- _Instrução 1_
Resuma o texto em duas frases.
- _Instrução 2_
Transcreva sem alterações o trecho do texto começando em "ardendo em nós" e seguindo até "pregando por aí.", inclusive.

- _Texto_
━━━━
Hilda Hilst, Portinari, Glauber Rocha, são signos que denotam o repertório de um leitor-espectador de várias linguagens e que não esconde essas influências. Porém sua poesia não é enciclopédica. As alusões promovem efeitos sonoros e imagéticos que contribuem para o desenvolvimento de uma estilística pessoal e funcional.

 

Jura secreta 13

 

quantas marés endoidecemos

e aramaico permaneço doido e lírico

em tudo mais que me negasse

flor de lótus flor de cactos flor de lírios

ou mesmo sexo sendo flor ou faca fosse

Hilda Hilst quando então se me amasse

ardendo em nós salgado mar e Olga risse

olhando em nós flechas de fogo se existisse

por onde quer que eu te cantasse ou Amavisse

 

Artur Gomes é um dos poucos poetas que mantém viva a tradição da oralidade. Participa de vários encontros Brasil afora recitando seus versos como um trovador contemporâneo. Nota-se, na estrutura musical de sua poesia e nas imagens que cria, uma obra que se materializa por completo quando dita em voz alta. Mas mesmo no silêncio do quarto, da sala, da praia ou no barulho do carro, trem ou metrô; a poesia de Juras secretas oferece viagens estéticas aos que sabem que a poesia não está morta como andam pregando por aí.
━━━━
- _Seção de dados_
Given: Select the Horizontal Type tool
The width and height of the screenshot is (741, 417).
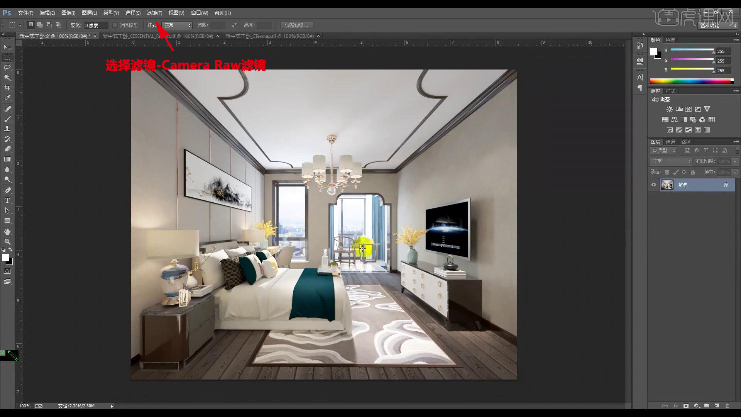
━━━━
- _Resultado do exercício 1_
Artur Gomes mostra influências como Hilda Hilst, Portinari e Glauber Rocha, mas sua poesia não é enciclopédica, pois as alusões geram efeitos sonoros e imagéticos que formam uma estilística pessoal e funcional. Ele é um dos poucos poetas que mantêm viva a tradição da oralidade, recitando seus versos em encontros pelo Brasil, e sua obra se realiza por completo quando dita em voz alta, embora a poesia de Juras secretas ofereça viagens estéticas mesmo fora da declamação.

- _Resultado do exercício 2_
ardendo em nós salgado mar e Olga risse

olhando em nós flechas de fogo se existisse

por onde quer que eu te cantasse ou Amavisse

 

Artur Gomes é um dos poucos poetas que mantém viva a tradição da oralidade. Participa de vários encontros Brasil afora recitando seus versos como um trovador contemporâneo. Nota-se, na estrutura musical de sua poesia e nas imagens que cria, uma obra que se materializa por completo quando dita em voz alta. Mas mesmo no silêncio do quarto, da sala, da praia ou no barulho do carro, trem ou metrô; a poesia de Juras secretas oferece viagens estéticas aos que sabem que a poesia não está morta como andam pregando por aí.